By: Revanche

Having a think about the 529(s), savings for kids, and the future

July 2, 2025

This Ask the grumpies: How much to put in a 529 redux has me kicking around numbers a bit.

We’ve saved maybe 1-2 years worth of undergrad at an expensive school per kid or maybe 4 years worth of undergrad at a lower priced state school. I frontloaded a large lump sum of savings for JB back when they were born.

When they were 2, thanks to a commonsense hipcheck from Nicole and Maggie, I switched to saving for retirement in a brokerage since I didn’t have a 401K and had missed a decade of retirement savings by that point. No tax benefits but the brokerage was the next best thing when the choice was between saving and not saving. I maxed out our Roth IRA for several years but stopped when cashflow tightened up. The thinking was that our incomes in retirement, and therefore our taxes, aren’t likely to be higher than our highest earning years – our tax rate now is probably higher now than it would be in retirement. But who knows! We can only make our best guesses and hope for the best.

I’ve been putting most cash gifts into the one 529. I also keep a separate savings account for cash for them both to be split equally as well, and have been debating when I split the one 529 into two. Maybe if I split it now when it’s reasonably even, it’ll reduce my math / accounting requirements later.

We’re in between the pole positions, financially. We’re not low income but we also couldn’t afford any $100k/year university.
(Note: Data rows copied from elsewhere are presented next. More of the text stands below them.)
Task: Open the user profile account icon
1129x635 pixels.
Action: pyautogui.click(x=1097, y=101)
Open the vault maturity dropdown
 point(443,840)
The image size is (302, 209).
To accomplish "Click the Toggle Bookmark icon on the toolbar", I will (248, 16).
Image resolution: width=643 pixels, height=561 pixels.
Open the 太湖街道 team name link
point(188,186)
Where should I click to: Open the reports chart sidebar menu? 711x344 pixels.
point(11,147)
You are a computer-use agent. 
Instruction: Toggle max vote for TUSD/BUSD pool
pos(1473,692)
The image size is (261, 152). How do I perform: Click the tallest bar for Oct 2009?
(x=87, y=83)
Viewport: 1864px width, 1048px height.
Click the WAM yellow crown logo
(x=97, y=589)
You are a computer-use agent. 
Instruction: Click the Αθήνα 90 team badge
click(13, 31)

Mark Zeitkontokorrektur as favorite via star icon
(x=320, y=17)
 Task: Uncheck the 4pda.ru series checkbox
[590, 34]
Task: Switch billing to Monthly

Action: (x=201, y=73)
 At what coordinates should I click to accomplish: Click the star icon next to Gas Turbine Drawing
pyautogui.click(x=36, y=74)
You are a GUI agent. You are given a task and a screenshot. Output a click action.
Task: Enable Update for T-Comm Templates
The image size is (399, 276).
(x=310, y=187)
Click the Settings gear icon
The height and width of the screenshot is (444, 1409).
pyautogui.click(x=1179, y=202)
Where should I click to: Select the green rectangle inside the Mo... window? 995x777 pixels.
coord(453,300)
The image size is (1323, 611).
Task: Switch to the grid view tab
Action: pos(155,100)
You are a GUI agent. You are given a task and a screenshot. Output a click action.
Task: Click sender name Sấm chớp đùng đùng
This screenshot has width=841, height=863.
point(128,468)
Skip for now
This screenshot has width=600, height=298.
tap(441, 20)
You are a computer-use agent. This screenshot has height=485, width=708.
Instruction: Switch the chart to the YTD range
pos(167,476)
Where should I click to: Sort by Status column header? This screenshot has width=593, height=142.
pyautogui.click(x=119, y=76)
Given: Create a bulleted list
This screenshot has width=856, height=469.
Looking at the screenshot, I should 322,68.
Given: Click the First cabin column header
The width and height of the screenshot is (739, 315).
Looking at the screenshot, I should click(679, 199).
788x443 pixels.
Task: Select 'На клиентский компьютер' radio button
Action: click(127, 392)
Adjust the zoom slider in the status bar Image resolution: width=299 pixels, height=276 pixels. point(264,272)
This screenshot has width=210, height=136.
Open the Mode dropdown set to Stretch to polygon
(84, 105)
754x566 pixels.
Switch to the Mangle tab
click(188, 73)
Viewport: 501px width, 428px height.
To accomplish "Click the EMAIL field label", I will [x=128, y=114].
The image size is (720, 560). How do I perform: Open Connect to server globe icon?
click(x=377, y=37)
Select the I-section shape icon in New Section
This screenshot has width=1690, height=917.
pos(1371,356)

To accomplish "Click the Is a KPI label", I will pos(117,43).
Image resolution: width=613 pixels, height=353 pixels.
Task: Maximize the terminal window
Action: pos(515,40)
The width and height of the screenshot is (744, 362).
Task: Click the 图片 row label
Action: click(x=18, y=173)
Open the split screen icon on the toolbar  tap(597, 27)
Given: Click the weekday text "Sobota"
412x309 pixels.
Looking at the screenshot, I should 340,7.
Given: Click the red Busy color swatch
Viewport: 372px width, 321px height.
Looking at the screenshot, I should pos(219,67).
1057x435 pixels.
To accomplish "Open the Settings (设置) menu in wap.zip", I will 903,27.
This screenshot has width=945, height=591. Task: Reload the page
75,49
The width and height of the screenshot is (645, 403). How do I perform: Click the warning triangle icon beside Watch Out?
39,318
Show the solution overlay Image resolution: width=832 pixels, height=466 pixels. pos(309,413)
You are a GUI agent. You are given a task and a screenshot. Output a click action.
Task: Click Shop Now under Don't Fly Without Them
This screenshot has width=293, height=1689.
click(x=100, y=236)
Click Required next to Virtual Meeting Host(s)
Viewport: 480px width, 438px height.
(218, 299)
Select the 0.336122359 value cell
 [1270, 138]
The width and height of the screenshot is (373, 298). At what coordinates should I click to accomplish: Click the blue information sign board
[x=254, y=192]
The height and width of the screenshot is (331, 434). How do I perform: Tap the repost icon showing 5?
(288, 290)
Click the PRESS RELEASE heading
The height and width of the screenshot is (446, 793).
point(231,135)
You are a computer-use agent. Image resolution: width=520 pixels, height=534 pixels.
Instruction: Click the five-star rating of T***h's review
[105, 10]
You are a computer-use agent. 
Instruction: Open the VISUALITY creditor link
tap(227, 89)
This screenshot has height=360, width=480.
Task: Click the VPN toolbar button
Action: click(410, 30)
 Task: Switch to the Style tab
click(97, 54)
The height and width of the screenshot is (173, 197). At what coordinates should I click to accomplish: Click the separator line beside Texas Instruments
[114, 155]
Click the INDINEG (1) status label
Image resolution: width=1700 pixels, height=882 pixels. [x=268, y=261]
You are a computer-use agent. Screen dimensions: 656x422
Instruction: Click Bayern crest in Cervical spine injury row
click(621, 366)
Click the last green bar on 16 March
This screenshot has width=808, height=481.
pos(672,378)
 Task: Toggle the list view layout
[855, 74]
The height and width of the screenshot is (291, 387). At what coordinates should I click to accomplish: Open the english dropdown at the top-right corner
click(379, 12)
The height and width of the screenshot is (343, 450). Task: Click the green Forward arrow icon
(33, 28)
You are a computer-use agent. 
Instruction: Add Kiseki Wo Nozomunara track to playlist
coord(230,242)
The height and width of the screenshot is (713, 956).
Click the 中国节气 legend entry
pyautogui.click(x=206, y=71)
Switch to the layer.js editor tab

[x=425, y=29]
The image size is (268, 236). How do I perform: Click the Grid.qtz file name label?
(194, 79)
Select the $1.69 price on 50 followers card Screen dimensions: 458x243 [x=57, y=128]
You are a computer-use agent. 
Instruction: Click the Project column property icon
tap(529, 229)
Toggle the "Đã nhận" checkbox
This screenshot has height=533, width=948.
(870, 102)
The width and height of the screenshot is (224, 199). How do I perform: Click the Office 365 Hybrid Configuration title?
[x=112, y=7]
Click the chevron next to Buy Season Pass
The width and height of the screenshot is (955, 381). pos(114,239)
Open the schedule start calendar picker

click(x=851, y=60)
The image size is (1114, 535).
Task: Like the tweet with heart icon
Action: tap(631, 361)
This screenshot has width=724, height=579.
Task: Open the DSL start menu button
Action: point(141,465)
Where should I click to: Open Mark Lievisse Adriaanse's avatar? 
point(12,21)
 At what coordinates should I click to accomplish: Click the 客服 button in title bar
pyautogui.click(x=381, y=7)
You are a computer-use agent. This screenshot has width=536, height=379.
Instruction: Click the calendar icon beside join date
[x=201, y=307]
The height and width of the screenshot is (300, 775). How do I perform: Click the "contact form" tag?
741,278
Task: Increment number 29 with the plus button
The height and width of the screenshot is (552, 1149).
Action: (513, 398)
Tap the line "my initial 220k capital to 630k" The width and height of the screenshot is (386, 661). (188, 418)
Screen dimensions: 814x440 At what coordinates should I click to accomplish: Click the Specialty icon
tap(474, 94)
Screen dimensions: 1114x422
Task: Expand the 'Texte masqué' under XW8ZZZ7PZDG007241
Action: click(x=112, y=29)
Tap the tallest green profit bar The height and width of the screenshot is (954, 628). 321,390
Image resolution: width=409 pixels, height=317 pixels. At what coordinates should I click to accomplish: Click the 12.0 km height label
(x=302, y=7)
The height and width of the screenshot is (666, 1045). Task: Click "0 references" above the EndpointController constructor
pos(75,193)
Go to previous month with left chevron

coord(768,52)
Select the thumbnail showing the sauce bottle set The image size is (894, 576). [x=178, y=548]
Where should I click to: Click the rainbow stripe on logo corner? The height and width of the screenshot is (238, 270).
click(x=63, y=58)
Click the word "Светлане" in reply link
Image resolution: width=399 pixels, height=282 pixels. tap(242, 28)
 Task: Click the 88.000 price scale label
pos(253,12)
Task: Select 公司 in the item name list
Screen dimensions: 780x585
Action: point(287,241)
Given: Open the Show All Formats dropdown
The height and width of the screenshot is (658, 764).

We’re having some conversations with JB about the kinds of thinking they need to put into the decision of which school to go to, and it will need to extend beyond “bestie is going there”.

They asked about vocational schools like cooking school and about university like Stanford (their uncle is affiliated) and there are so many considerations for each of the things they suggested. We talked about each a little bit, and about how they also have to balance more practical considerations like the cost of the school and what kinds of jobs and salaries they could get after graduating from each of those schools. If they want to be able to pay their bills after school, they have to consider how much their loans would cost, if they spend more than they have in their 529.

They also need to consider what broad types of work could be fulfilling. I mentioned that job satisfaction can come from lots of things about the job. Not everything about a job will be fulfilling, it IS work after all, but if you have enough big/small things, that’s good enough.

They said: I know you get your job satisfaction from yelling at people who don’t do what they’re supposed to.

I had the impulse to argue but…. while that’s imprecise, it’s not wrong. I modified it to: I get the MOST satisfaction when people do as they’re told. But if they don’t do what they’re told, and I want to yell at them, I can. (Not my staff, I never yell at my staff, it’s external clients who suck. They lie a lot. So many lies. So much fraud.) I also get a lot of satisfaction from the act of getting things done. So the parts of my job where I can just get things done, those are good parts of my day. I also like setting policies and teaching other people to think critically about our policies and to make suggestions for better policies. I like it when people learn to do a good job. (I don’t like the act of teaching, I hate that part, but I like having taught and gotten the information imparted to the right people.)

They’re only ten so they have lots of time to mull things. At this point, I just want them to start developing a sense for what things bring them satisfaction and which things feel bad as they build up a profile of possibilities.

2 Responses to “Having a think about the 529(s), savings for kids, and the future”

  1. Thanks for the link!

    California has a lot of really amazing state schools, both UCs and Cal-States (and a lot of their community colleges are also high quality), so there are a lot of public options.

    I’m not a financial planner, but if you have brokerage money earmarked for retirement but not actually in a retirement account and you have annual space in your Roth IRAs, then transferring money from taxable to Roth IRA could help for financial aid from colleges depending on your income etc. and if the schools you’re interested in are using the CSS vs. FAFSA only.